One option to overcome this masking effect is diluting the test sample to the extent that it still lies above the Maximum Valid Dilution (MVD) and hoping that the interferences do not occur. Since the MVD is defined as CLC / LoD, a lower LoD will automatically lead to a higher MVD and increase the chance that the interferences can be diluted out. But using the LoD as a reference to calculate the MVD is problematic because of the increased likelihood of false positive test results due to the measurement of the beta error. Therefore, instead of the LoD, we recommend using the first reliably detectable value (LoQ) to minimize the possibility of false positive tests.
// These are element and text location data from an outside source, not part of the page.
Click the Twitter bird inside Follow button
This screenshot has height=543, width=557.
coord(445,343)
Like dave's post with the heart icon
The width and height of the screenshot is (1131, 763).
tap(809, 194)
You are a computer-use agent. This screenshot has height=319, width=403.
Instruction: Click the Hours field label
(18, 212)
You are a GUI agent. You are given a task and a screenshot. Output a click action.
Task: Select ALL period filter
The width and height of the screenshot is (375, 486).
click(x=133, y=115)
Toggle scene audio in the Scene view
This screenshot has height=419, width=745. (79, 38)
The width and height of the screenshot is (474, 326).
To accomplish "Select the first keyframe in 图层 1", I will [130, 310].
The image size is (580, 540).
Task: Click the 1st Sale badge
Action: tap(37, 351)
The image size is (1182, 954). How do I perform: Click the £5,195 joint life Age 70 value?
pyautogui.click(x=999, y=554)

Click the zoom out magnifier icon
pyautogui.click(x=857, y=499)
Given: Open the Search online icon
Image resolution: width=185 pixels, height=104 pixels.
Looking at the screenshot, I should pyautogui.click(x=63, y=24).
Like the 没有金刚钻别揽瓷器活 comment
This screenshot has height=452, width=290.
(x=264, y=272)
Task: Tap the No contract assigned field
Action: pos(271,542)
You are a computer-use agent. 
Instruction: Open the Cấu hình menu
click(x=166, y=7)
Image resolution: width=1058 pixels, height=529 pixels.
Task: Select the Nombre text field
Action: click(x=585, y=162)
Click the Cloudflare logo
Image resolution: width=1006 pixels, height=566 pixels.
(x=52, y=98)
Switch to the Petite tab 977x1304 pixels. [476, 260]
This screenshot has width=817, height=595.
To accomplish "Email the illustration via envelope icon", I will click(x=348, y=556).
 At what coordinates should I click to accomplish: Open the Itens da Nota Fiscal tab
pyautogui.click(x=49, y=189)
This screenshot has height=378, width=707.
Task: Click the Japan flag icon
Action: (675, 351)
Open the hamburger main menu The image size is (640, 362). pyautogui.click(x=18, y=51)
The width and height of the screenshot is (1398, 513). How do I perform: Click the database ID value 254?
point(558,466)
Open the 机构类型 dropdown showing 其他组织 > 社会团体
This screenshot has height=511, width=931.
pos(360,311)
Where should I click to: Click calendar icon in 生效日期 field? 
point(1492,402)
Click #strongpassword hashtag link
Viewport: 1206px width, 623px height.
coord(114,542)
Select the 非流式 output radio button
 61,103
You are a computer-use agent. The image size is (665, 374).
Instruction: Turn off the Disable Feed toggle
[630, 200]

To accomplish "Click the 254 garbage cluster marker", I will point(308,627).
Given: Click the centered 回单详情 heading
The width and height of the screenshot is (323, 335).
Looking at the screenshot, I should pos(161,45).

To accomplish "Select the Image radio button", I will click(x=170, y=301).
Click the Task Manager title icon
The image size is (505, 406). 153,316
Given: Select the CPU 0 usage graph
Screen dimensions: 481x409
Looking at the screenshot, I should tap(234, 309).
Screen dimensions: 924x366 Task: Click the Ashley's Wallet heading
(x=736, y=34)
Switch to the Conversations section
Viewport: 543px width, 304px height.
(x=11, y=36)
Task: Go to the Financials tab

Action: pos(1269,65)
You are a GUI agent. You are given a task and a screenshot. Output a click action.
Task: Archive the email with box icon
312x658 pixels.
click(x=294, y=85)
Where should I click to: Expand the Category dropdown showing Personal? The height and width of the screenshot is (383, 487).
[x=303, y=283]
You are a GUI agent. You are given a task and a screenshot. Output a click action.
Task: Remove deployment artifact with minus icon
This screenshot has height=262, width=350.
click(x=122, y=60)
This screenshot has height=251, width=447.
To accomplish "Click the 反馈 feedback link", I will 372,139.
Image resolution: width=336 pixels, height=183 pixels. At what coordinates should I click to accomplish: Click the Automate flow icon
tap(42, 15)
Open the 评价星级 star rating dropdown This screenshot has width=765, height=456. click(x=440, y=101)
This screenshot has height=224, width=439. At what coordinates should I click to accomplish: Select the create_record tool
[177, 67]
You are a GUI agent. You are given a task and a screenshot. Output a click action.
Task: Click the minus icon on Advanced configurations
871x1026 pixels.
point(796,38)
Nonetheless, using the LoQ, the MAT still has the highest sensitivity and is, therefore, the most suitable test technology if you struggle with masking effects.
First, the Low Endotoxin Recovery Effect is still an ongoing discussion, and the clinical significance is not yet proven.
The LER effect is a subform of the endotoxin masking effects and occurs when an undiluted sample is spiked with endotoxin, but the endotoxin cannot be recovered. This phenomenon continues to show up when the sample is diluted but does not show up when it is diluted first and then spiked. This raised concerns that the masking continues when the product is diluted, bearing the risk of inactive, masked pyrogens contained in the product that could turn active again when injected into the human body. The LER effect was discovered many times using the LAL test, but there is still too little data available for the MAT assay to make a scientific statement. Until today, the LER effect has not been explored well enough, neither to say if it poses a threat to patient safety nor to establish protocols to avoid the occurrence.